A health care advocacy group has filed a federal lawsuit against the journal Health Affairs, alleging it violated the Civil Rights Act by excluding White candidates from a racial equity fellowship.
Do No Harm filed the lawsuit last week in the U.S. District Court for the District of Columbia. It alleges that the monthly journal’s Health Equity Fellowship for Trainees defies the law’s color-blind definition of racial discrimination under Title VI because publisher Project HOPE accepts government funding.
The complaint cites Section 1557 of the Affordable Care Act, which extended the race neutrality requirement of the 1964 law to private entities that accept federal funds as a matter of “simple justice.”
“Defendants’ no-whites-allowed fellowship is illegal,” states the complaint, which asserts it also violates D.C. law.
The lawsuit seeks a declaration of the fellowship’s illegality and an injunction overturning its prohibition on White candidates.
Alan Weil, editor-in-chief of Health Affairs, says the journal isn’t breaking any laws.

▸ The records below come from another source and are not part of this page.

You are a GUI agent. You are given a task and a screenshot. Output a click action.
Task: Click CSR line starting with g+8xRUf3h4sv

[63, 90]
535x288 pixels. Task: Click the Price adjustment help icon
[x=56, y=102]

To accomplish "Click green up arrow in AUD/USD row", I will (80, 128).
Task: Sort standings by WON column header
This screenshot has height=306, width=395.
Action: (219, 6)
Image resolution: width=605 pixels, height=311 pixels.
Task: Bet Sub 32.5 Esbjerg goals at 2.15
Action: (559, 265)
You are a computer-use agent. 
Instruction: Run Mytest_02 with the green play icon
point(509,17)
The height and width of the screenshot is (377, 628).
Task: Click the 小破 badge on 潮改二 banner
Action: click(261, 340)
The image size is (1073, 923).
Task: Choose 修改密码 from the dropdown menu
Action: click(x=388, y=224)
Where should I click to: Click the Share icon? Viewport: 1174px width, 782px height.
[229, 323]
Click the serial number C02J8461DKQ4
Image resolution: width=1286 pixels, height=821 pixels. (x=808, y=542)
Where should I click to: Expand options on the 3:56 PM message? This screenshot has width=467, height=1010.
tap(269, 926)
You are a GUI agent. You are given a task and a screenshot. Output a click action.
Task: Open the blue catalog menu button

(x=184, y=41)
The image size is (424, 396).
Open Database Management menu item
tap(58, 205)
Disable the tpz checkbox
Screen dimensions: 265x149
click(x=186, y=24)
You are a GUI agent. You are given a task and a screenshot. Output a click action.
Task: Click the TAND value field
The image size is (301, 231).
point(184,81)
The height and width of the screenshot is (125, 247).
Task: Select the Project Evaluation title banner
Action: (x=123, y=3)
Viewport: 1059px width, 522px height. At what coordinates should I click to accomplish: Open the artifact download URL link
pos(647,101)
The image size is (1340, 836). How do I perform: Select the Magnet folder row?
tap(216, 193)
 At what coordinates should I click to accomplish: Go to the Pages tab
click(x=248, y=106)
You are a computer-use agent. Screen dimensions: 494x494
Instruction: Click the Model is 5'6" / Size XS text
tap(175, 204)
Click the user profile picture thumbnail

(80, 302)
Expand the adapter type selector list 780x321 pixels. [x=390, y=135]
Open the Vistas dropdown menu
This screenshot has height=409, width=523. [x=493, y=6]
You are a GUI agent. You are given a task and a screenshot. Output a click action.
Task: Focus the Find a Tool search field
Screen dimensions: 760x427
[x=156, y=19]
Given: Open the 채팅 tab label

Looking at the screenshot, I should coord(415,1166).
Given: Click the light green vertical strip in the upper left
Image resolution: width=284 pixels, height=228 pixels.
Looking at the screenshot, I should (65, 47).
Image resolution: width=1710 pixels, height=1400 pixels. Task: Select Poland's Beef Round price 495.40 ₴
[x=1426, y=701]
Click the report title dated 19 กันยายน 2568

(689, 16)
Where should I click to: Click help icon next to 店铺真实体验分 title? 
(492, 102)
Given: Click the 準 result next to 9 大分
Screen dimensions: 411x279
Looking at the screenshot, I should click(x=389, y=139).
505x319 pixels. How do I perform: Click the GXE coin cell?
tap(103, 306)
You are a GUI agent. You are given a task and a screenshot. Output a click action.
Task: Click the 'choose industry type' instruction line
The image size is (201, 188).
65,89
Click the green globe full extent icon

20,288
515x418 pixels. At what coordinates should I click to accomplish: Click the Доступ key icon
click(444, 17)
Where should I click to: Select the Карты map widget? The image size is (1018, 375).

“Health Affairs is confident that our Health Equity Fellowship for Trainees program is administered in compliance with all federal and District of Columbia laws,” Mr. Weil said in an email.
Health Affairs has posted the requirements for the fellowship on its website. They state that eligible applicants are those who identify “as American Indian/Alaskan Native, African American/Black, Asian American, Native Hawaiian and other Pacific Islander, and Hispanic/Latino.”
Do No Harm board chair Dr. Stanley Goldfarb, a former associate dean for curriculum at the University of Pennsylvania’s Perelman School of Medicine, says the application language is “clearly discriminatory.”
“To be eligible, one must not be White,” Dr. Goldfarb said in an email. “While this is proposed to increase equity in health research, it is not equity that is needed, it is quality. To achieve quality, merit must be the basis of achievement.”